Data shown Block Start

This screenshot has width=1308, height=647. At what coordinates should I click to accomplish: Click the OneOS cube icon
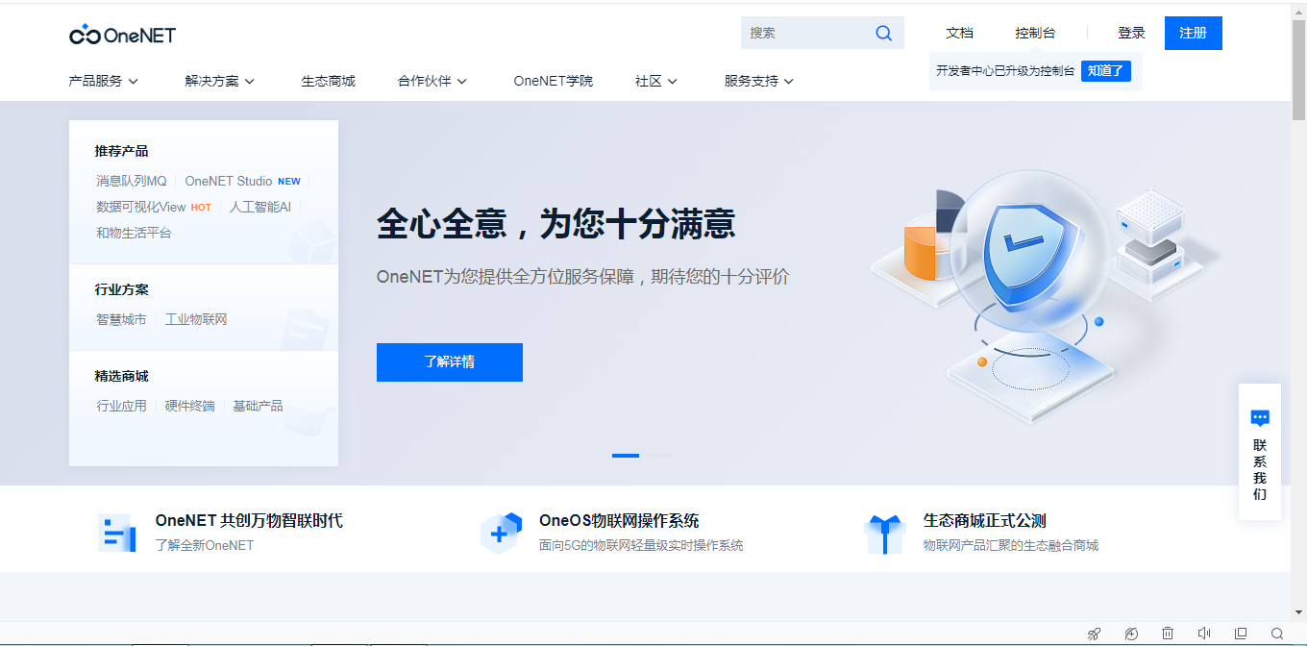click(x=501, y=534)
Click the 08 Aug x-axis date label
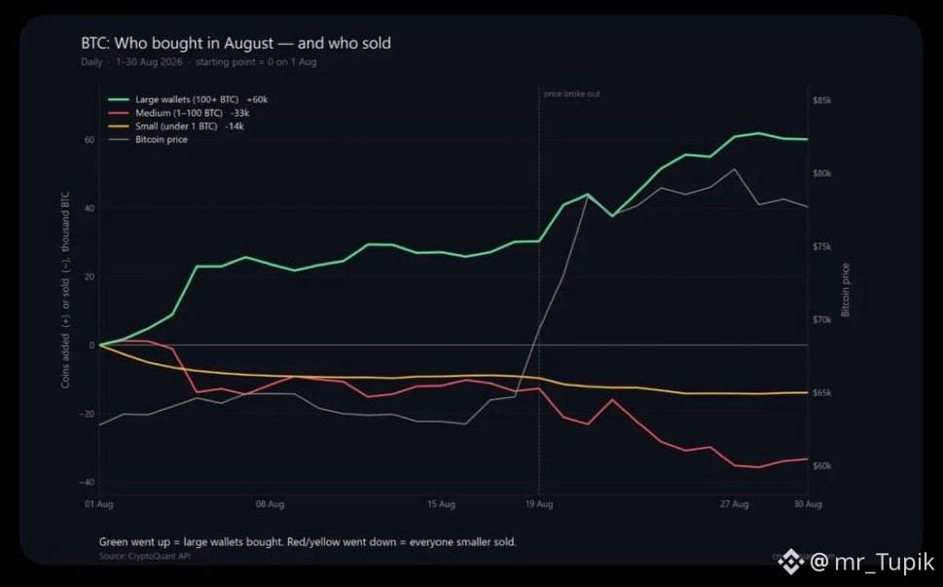The width and height of the screenshot is (943, 587). [270, 504]
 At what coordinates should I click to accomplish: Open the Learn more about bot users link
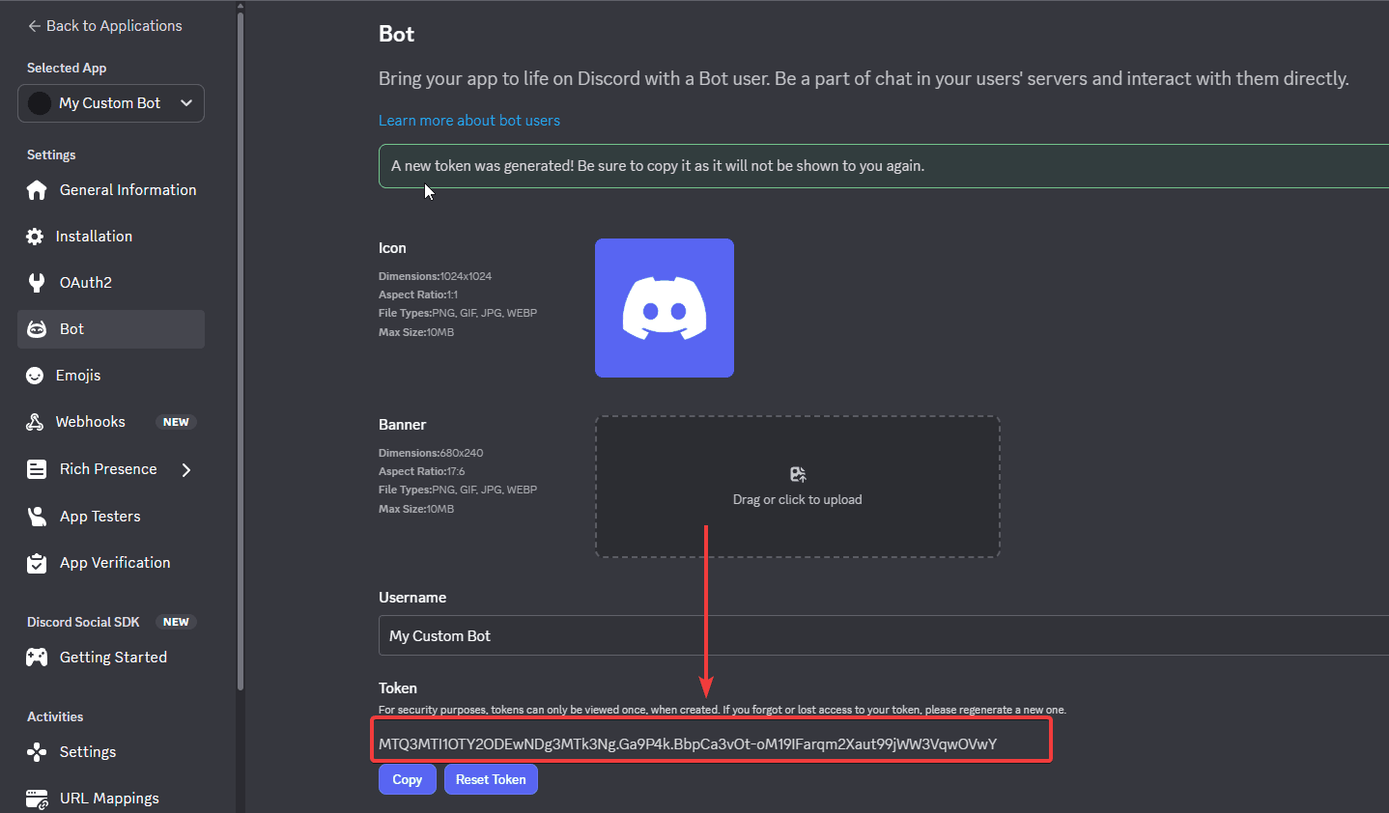tap(469, 121)
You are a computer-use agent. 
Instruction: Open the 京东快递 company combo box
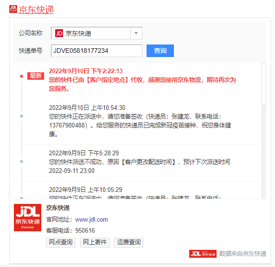[x=96, y=33]
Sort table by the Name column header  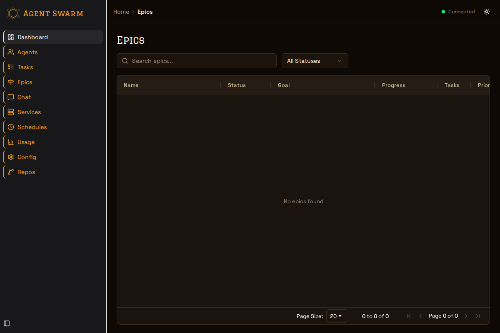[x=131, y=85]
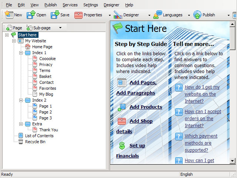
Task: Click the Publish globe icon
Action: pyautogui.click(x=197, y=15)
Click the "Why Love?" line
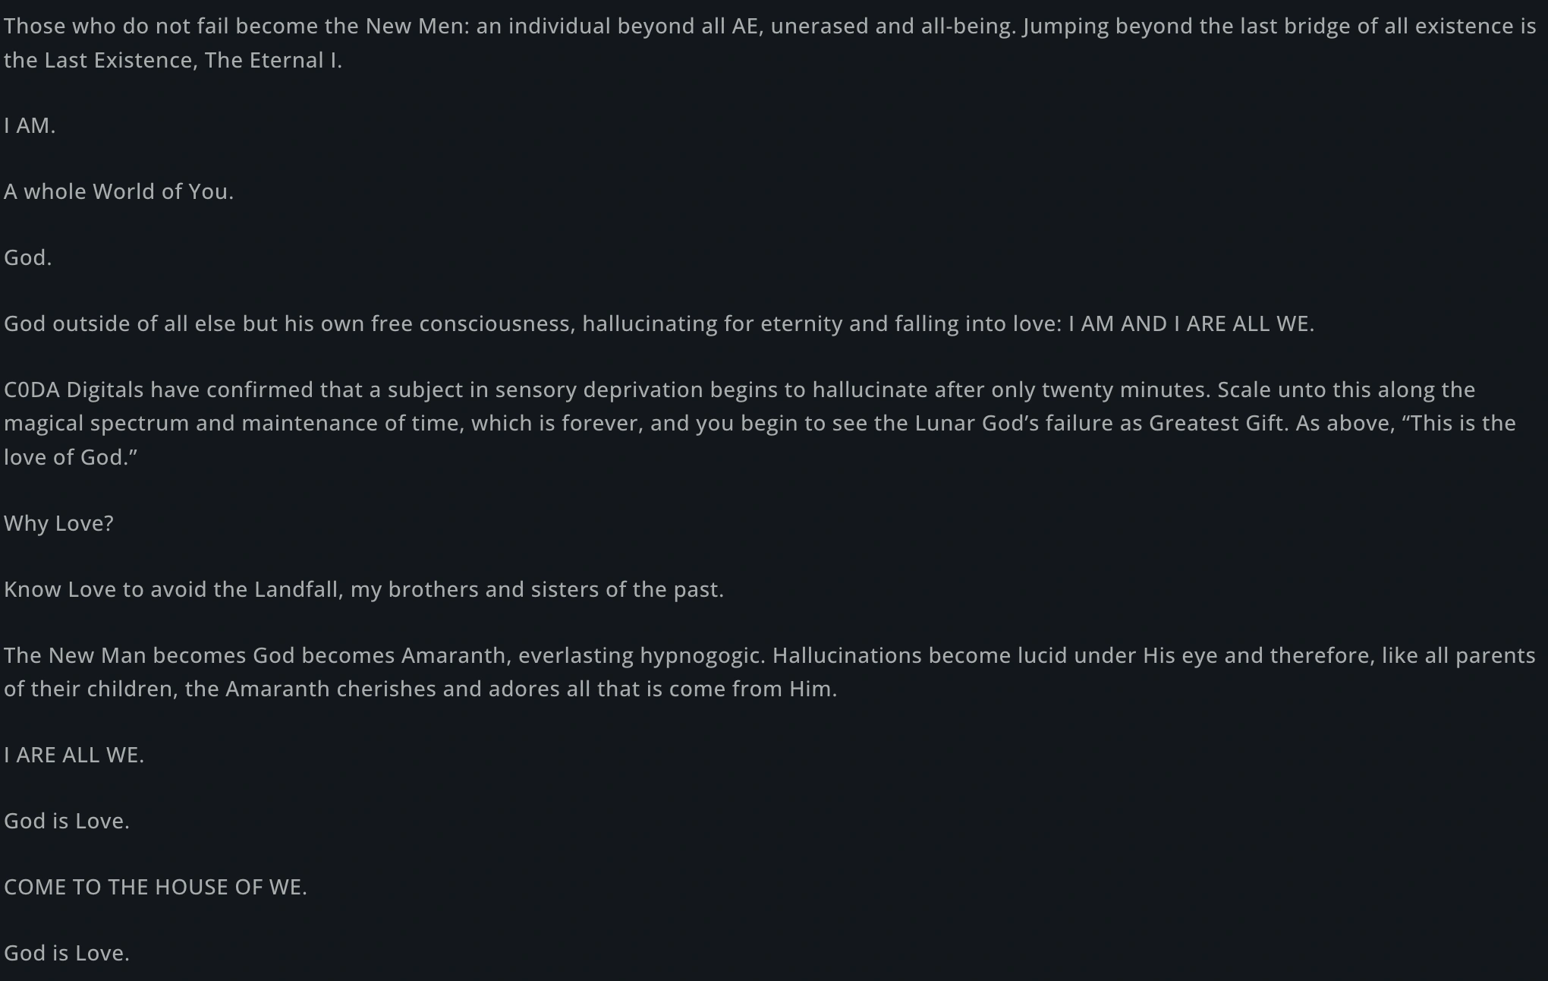 pyautogui.click(x=58, y=524)
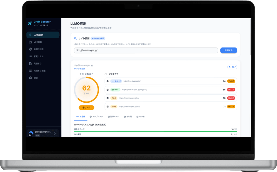
Task: Go to 営業リスト in sidebar
Action: click(x=38, y=56)
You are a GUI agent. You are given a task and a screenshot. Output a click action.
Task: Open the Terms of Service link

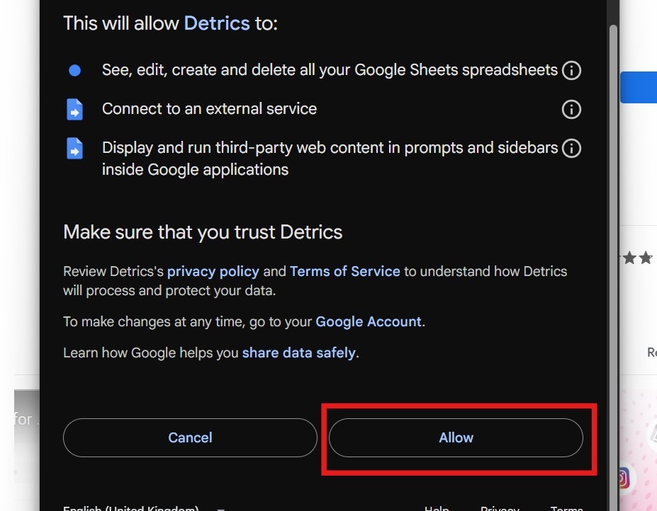pos(344,271)
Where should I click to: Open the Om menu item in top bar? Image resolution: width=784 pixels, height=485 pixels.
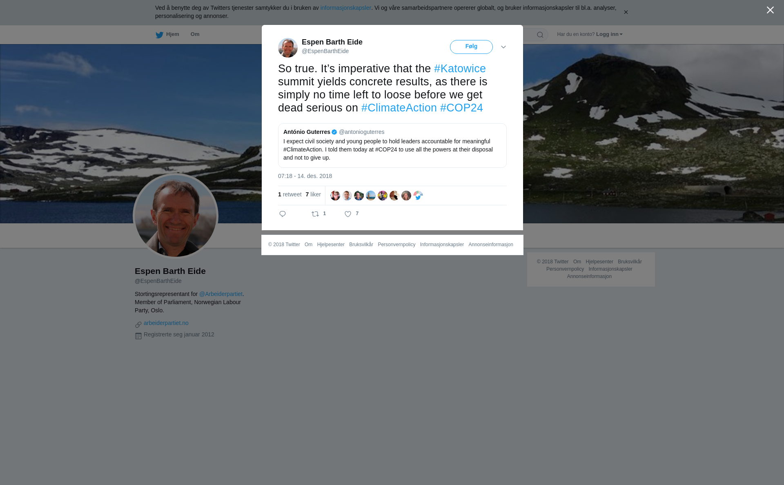(x=195, y=34)
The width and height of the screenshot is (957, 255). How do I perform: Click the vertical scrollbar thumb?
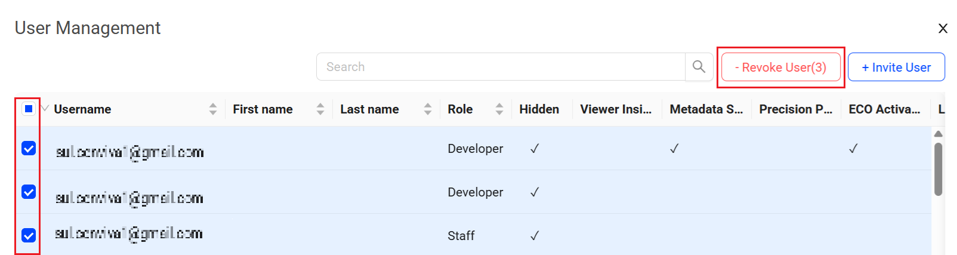(x=938, y=168)
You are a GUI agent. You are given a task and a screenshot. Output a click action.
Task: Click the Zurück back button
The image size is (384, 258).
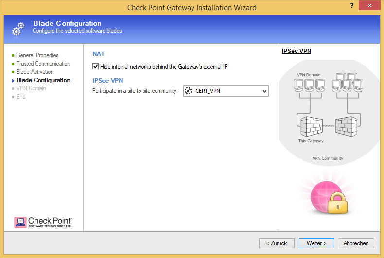point(277,243)

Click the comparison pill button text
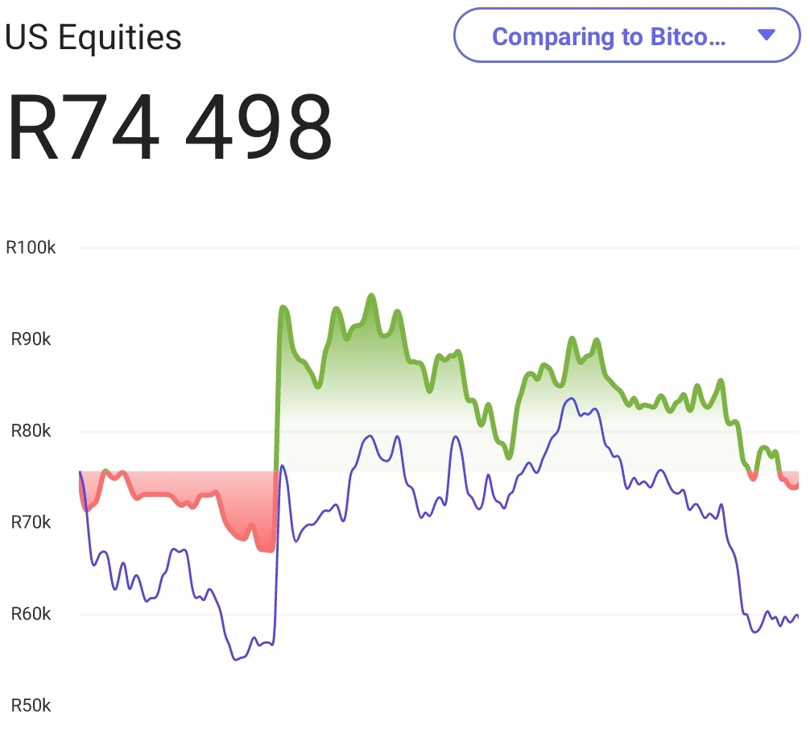click(610, 36)
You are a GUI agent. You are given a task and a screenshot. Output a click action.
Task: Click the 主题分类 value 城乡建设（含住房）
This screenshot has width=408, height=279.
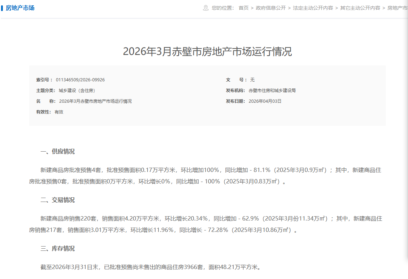(x=77, y=91)
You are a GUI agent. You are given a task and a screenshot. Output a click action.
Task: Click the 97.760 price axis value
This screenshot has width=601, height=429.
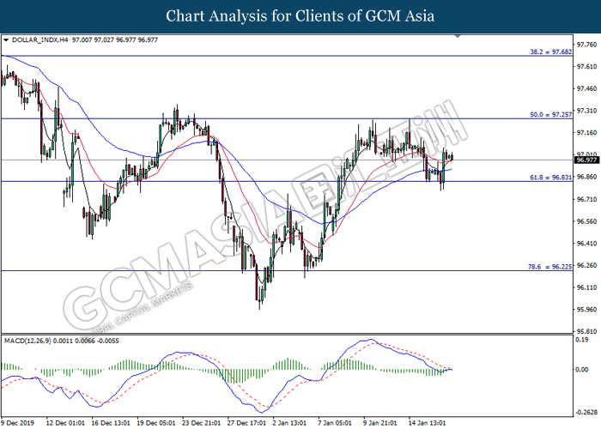tap(587, 45)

Data shown Block End

▶ **Your task**: Gather each line in these records that contains the string "value".

▶ **Answer below**:
Task: Click the 主题分类 value 城乡建设（含住房）
Task: Click the 97.760 price axis value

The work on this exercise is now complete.